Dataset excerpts
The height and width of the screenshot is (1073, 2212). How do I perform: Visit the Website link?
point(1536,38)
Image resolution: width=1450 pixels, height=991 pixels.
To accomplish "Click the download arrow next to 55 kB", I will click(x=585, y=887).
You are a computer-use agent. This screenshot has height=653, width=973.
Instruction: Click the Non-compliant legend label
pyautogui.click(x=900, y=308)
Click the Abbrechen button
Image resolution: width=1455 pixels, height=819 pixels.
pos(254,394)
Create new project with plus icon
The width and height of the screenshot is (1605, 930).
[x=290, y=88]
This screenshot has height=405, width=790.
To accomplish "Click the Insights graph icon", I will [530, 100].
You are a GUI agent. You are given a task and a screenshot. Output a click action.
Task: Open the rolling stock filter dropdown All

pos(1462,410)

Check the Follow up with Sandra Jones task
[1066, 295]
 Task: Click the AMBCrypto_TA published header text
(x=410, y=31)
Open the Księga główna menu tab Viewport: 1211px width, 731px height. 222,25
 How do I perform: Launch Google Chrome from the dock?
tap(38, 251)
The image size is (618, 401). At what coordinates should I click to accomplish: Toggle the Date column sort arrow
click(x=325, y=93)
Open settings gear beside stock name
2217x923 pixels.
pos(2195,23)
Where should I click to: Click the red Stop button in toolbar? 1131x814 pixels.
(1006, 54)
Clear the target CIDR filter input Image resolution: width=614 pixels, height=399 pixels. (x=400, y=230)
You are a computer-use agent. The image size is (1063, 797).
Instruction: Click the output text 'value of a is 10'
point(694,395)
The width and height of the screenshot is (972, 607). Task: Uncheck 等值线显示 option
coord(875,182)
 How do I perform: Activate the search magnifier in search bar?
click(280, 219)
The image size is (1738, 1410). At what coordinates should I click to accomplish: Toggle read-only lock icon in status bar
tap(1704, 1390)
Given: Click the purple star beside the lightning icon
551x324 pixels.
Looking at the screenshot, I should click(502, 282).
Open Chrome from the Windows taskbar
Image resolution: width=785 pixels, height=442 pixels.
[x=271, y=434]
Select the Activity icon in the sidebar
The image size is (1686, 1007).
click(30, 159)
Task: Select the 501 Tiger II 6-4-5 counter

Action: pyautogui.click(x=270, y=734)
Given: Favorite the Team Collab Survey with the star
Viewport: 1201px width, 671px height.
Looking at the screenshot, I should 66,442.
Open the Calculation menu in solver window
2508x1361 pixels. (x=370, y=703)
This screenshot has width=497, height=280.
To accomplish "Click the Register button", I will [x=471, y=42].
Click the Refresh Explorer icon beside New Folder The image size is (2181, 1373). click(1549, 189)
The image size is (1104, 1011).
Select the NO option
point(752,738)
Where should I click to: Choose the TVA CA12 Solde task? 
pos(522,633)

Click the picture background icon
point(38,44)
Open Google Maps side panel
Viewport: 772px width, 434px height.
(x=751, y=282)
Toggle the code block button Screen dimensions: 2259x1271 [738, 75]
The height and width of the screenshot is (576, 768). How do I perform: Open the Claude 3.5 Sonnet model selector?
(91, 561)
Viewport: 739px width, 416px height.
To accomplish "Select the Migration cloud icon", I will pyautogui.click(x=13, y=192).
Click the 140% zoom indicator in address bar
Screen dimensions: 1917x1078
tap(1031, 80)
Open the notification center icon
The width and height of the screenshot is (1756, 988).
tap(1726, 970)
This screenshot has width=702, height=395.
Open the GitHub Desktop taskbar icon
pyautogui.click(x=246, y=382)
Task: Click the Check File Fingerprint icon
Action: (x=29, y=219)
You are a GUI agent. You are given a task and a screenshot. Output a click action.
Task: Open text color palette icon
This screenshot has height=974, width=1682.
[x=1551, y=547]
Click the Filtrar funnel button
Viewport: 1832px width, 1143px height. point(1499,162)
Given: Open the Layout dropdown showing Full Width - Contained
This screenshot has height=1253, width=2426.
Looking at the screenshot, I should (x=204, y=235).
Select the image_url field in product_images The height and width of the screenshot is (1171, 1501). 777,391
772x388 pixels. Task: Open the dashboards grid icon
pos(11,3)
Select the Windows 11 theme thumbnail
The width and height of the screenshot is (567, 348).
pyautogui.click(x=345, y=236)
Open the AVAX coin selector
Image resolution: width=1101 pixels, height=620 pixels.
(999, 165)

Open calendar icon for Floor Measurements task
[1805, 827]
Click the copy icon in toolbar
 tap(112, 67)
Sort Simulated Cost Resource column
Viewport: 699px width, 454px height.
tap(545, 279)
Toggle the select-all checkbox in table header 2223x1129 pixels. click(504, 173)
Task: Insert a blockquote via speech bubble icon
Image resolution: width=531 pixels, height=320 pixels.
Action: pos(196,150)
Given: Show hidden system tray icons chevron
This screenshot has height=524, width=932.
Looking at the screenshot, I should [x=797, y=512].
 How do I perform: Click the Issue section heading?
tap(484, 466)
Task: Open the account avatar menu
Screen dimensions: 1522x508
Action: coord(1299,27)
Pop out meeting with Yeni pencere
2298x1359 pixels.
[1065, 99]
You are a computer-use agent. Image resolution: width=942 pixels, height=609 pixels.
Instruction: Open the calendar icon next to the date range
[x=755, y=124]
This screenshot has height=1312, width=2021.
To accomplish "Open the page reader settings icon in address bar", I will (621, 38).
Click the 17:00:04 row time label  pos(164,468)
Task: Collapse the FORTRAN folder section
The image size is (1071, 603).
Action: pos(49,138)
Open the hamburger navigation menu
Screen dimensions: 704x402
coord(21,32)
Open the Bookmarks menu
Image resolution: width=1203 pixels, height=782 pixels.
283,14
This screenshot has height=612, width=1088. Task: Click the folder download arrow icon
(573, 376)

▶ [Task goal]:
Which lines run from the one holding "You are a computer-use agent. This" through the one holding "You are a computer-use agent. The" in the records above? Repeat them exactly, both included, and nothing more.

▶ [Answer for this exercise]:
You are a computer-use agent. This screenshot has height=653, width=973.
Instruction: Click the Non-compliant legend label
pyautogui.click(x=900, y=308)
Click the Abbrechen button
Image resolution: width=1455 pixels, height=819 pixels.
pos(254,394)
Create new project with plus icon
The width and height of the screenshot is (1605, 930).
[x=290, y=88]
This screenshot has height=405, width=790.
To accomplish "Click the Insights graph icon", I will [530, 100].
You are a GUI agent. You are given a task and a screenshot. Output a click action.
Task: Open the rolling stock filter dropdown All

pos(1462,410)

Check the Follow up with Sandra Jones task
[1066, 295]
 Task: Click the AMBCrypto_TA published header text
(x=410, y=31)
Open the Księga główna menu tab Viewport: 1211px width, 731px height. 222,25
 How do I perform: Launch Google Chrome from the dock?
tap(38, 251)
The image size is (618, 401). At what coordinates should I click to accomplish: Toggle the Date column sort arrow
click(x=325, y=93)
Open settings gear beside stock name
2217x923 pixels.
pos(2195,23)
Where should I click to: Click the red Stop button in toolbar? 1131x814 pixels.
(1006, 54)
Clear the target CIDR filter input Image resolution: width=614 pixels, height=399 pixels. (x=400, y=230)
You are a computer-use agent. The image size is (1063, 797).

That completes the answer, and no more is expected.